- [Aim of the task]: From the data that follows, copy every line with the string "marker".

Start of Input data

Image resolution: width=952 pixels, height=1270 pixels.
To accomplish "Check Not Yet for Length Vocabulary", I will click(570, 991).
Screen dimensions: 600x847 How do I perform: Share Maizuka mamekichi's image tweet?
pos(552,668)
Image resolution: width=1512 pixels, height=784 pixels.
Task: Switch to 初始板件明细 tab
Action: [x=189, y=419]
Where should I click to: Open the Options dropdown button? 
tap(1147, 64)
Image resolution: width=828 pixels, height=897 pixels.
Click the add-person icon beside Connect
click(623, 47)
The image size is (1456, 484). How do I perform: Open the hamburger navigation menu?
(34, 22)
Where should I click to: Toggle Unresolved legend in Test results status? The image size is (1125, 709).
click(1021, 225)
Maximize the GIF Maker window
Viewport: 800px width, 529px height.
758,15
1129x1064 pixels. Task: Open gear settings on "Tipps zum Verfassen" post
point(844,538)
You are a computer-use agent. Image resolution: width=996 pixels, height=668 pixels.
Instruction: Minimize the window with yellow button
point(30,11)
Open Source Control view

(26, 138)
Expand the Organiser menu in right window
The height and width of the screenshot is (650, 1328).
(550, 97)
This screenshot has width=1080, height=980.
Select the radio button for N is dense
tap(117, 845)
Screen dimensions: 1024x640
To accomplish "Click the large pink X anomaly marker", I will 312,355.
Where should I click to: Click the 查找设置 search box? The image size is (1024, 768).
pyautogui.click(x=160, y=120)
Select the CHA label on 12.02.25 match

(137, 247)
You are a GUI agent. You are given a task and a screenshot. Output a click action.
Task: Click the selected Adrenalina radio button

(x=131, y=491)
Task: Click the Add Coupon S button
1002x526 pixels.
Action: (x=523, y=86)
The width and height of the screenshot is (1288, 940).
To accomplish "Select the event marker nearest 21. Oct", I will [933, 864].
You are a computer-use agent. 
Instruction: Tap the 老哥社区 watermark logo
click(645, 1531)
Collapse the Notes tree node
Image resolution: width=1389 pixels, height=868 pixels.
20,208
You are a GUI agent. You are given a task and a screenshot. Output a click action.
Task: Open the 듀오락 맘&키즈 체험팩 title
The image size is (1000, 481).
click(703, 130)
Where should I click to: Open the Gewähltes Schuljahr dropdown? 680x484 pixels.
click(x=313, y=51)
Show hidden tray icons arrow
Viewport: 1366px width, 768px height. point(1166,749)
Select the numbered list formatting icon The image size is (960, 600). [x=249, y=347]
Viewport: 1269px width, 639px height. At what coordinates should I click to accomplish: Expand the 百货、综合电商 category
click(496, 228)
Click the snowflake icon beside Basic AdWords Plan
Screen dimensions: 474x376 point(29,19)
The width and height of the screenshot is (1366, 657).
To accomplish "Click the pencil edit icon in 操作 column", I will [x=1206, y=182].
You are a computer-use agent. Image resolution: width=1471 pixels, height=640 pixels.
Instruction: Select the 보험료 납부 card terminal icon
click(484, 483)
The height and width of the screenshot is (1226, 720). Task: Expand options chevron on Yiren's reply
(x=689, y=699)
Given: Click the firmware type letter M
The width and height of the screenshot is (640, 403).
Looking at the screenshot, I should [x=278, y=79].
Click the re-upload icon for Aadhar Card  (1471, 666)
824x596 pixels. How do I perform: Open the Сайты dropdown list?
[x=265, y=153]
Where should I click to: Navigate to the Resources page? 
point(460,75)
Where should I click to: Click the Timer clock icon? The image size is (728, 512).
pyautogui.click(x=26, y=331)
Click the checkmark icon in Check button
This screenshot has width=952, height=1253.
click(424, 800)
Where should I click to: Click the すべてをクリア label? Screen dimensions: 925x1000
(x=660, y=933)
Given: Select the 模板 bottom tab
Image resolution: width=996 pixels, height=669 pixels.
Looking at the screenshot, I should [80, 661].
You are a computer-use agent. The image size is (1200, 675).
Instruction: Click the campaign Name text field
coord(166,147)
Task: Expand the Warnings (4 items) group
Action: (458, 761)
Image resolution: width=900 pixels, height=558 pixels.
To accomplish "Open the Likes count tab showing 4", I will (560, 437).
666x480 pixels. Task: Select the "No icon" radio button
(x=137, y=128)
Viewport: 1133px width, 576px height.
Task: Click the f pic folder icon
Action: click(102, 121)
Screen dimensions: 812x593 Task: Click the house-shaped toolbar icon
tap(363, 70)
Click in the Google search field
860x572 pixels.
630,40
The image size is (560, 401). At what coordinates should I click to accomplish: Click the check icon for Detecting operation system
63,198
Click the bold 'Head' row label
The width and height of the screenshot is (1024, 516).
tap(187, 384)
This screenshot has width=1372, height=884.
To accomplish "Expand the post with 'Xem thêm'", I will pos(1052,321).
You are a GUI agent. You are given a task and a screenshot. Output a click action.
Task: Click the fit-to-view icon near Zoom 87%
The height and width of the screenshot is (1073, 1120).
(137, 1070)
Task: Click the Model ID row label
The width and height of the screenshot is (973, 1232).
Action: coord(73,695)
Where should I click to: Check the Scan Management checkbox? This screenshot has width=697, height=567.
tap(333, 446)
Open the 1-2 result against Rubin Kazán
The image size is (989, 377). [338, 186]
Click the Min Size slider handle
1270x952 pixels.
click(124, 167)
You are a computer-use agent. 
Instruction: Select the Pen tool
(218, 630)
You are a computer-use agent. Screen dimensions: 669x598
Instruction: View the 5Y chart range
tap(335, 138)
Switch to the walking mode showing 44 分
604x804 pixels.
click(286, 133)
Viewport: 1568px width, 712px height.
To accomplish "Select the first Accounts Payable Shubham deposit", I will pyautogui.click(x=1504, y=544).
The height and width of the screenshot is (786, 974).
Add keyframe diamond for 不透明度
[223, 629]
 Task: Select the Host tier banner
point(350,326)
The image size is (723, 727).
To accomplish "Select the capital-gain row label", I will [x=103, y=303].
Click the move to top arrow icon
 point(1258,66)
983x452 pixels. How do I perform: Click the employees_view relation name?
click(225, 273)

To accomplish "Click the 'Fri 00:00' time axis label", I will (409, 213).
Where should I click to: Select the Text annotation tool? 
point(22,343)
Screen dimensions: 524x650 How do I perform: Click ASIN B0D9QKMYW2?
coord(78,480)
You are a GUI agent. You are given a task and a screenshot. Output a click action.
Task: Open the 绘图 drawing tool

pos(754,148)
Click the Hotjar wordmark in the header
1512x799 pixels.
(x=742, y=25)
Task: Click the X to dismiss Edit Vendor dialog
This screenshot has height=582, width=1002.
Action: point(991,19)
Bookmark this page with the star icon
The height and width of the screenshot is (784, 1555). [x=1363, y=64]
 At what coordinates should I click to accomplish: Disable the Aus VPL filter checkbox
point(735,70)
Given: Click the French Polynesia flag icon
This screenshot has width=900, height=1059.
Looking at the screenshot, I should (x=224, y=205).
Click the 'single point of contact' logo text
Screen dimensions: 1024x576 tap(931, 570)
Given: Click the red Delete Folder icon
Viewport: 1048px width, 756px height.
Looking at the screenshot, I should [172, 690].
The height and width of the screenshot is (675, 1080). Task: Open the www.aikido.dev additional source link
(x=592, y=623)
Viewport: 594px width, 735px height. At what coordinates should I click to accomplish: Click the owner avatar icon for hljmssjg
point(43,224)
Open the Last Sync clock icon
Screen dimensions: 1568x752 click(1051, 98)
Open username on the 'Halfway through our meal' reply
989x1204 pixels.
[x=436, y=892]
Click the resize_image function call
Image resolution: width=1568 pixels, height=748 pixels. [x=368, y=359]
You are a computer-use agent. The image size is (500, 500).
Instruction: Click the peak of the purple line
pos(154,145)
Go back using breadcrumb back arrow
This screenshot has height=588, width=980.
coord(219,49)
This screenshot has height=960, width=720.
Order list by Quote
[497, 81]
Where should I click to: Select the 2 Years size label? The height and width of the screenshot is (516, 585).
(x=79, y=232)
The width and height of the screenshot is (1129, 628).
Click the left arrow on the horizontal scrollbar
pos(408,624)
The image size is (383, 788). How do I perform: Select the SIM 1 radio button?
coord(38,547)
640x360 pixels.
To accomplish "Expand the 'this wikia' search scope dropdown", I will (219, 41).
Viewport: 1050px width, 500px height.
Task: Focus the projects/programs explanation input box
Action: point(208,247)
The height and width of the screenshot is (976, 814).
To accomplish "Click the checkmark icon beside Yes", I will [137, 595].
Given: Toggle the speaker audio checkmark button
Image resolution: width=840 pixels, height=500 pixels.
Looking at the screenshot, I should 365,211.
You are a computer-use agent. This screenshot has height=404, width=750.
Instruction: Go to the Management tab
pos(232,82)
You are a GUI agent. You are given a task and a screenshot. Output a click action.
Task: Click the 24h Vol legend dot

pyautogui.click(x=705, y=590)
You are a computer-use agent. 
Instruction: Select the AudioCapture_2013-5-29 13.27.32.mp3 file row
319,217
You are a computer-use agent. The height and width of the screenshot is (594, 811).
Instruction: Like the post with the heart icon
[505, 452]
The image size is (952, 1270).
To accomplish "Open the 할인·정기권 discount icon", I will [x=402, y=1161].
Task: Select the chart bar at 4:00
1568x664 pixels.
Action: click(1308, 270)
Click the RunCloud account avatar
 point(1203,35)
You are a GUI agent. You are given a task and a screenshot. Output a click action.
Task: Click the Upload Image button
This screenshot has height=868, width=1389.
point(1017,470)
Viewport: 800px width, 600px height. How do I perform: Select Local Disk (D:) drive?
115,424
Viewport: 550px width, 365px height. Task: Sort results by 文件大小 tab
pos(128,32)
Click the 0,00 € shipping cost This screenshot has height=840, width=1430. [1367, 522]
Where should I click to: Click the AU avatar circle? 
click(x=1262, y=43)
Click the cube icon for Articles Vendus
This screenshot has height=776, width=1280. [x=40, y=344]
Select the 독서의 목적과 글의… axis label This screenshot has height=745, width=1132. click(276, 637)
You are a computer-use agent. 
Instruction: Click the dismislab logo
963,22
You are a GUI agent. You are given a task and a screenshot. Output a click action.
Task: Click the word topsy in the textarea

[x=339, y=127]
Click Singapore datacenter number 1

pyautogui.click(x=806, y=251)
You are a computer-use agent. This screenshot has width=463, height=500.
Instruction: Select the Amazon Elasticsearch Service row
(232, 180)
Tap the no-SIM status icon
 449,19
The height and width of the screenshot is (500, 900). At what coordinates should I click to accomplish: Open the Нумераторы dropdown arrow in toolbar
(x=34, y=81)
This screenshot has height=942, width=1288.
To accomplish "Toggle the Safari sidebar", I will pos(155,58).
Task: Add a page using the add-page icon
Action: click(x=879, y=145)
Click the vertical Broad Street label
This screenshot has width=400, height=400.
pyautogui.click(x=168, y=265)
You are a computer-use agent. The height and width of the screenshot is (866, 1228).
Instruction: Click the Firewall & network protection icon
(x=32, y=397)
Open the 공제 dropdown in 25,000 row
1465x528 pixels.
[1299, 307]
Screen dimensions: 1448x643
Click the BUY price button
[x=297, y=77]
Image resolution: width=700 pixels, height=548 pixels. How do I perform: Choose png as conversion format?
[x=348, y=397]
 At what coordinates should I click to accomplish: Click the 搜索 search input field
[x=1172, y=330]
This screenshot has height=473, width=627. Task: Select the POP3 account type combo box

End of Input data

- [Answer for the task]:
To accomplish "Click the large pink X anomaly marker", I will 312,355.
To accomplish "Select the event marker nearest 21. Oct", I will [933, 864].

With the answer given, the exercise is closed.